Exclude all pictures, then restate the entries below word for word.
____ Provided information
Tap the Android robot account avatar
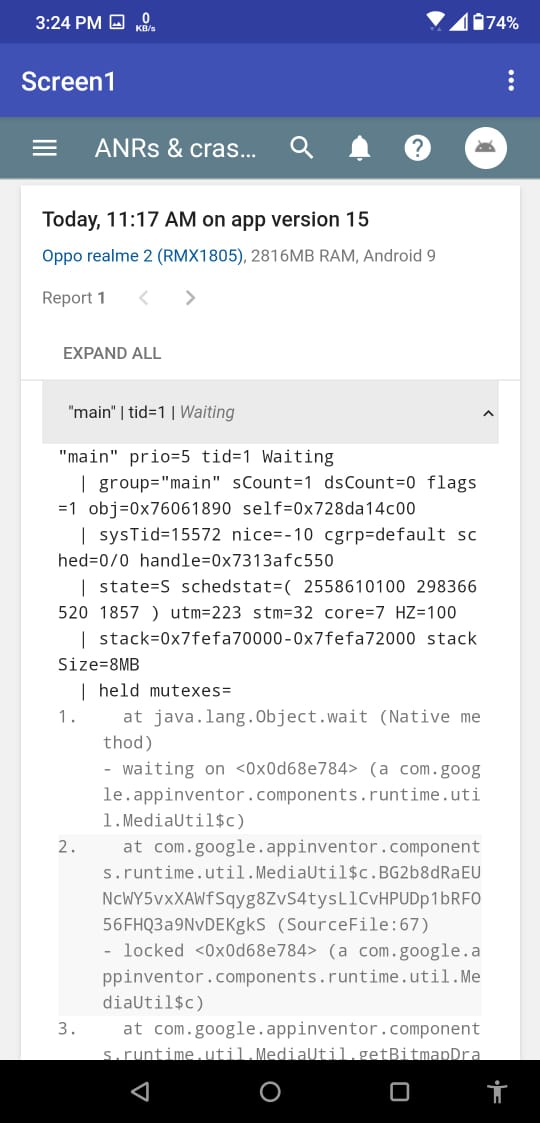The width and height of the screenshot is (540, 1123). coord(486,148)
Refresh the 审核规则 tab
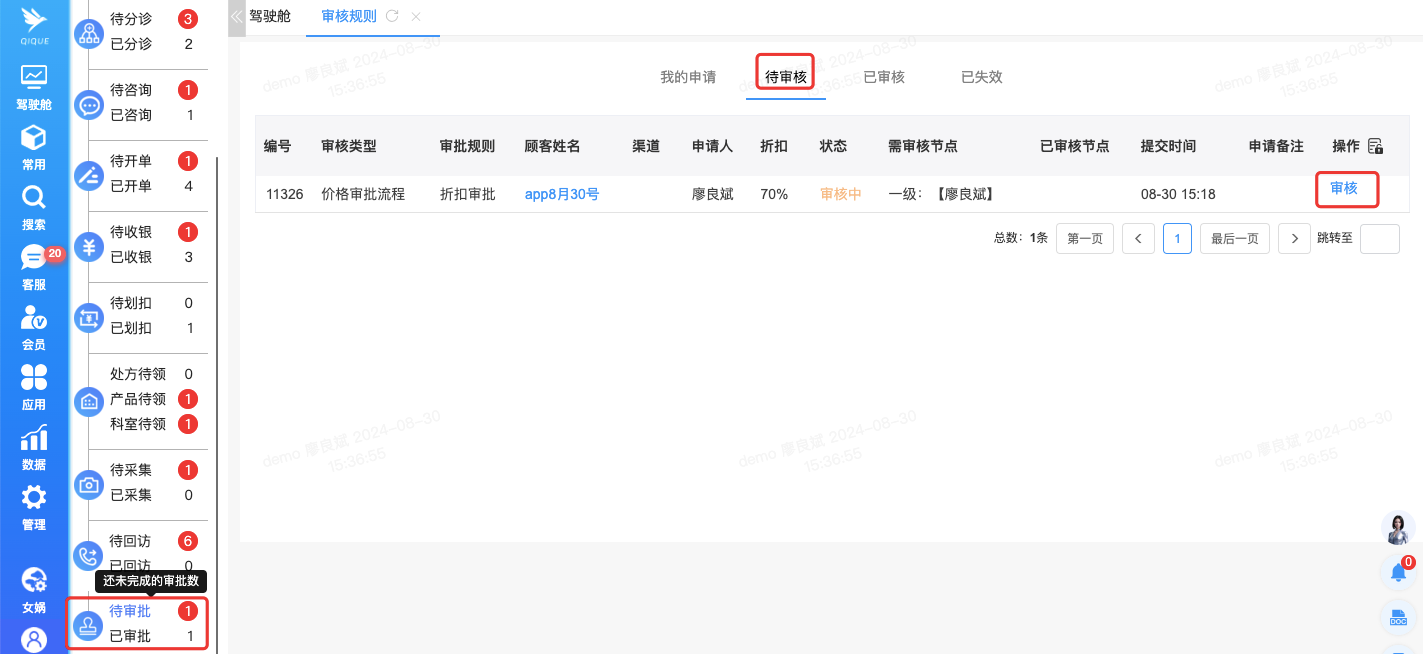Viewport: 1423px width, 654px height. click(x=392, y=16)
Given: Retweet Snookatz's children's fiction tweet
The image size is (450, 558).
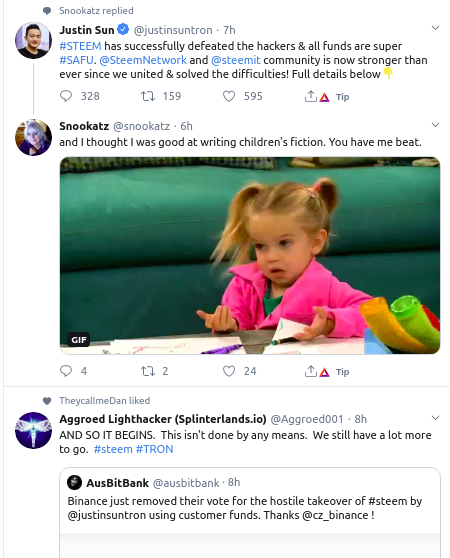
________
▶ [Written solution]:
Tap the Android robot account avatar
The width and height of the screenshot is (540, 1123). coord(486,148)
Refresh the 审核规则 tab
Viewport: 1423px width, 654px height. click(x=392, y=16)
Given: Retweet Snookatz's children's fiction tweet
The image size is (450, 558).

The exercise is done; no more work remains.